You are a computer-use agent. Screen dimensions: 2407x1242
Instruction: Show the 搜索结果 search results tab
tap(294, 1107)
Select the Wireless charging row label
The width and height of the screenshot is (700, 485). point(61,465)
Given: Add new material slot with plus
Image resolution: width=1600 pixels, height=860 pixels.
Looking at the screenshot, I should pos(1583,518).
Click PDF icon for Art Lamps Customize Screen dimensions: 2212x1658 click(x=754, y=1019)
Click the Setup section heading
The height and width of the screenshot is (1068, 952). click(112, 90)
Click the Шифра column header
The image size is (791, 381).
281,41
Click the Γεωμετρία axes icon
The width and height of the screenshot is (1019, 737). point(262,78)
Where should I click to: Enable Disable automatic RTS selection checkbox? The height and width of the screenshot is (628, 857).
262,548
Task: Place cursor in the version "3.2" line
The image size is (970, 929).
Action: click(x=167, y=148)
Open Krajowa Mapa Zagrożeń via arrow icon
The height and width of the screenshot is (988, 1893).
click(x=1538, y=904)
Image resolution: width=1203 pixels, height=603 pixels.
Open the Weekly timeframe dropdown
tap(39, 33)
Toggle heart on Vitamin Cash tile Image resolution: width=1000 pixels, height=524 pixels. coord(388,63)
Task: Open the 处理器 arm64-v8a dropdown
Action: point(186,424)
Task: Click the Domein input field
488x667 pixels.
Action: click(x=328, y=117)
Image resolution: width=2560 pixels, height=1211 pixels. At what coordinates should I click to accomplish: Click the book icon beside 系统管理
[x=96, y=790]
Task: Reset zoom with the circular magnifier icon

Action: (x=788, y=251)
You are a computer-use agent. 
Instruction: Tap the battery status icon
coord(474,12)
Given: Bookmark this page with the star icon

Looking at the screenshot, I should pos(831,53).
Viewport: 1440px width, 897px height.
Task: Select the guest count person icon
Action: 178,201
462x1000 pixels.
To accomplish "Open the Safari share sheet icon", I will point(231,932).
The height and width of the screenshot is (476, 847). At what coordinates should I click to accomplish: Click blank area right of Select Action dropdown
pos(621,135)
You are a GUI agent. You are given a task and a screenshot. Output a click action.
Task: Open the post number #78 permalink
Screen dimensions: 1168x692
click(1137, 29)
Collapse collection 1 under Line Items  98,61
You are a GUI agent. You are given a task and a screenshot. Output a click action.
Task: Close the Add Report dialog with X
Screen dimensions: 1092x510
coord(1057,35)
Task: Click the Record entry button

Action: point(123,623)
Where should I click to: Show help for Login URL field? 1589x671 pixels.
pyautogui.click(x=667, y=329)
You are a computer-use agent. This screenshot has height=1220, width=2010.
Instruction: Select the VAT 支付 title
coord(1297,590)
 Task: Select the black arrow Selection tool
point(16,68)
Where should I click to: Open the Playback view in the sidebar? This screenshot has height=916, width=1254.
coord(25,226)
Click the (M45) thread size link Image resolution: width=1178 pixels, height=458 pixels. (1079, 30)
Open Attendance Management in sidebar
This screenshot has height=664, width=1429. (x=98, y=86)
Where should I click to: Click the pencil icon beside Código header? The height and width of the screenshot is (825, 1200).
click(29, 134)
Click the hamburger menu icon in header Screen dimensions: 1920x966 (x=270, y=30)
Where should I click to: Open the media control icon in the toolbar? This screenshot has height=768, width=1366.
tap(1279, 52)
********************
→ **TASK INSTRUCTIONS**: Identify each line in the material above that contains the word "computer", and copy those lines in full.

→ **THE COMPLETED TASK**:
You are a computer-use agent. Screen dimensions: 2407x1242
You are a computer-use agent. 
You are a computer-use agent. This screenshot has height=1220, width=2010.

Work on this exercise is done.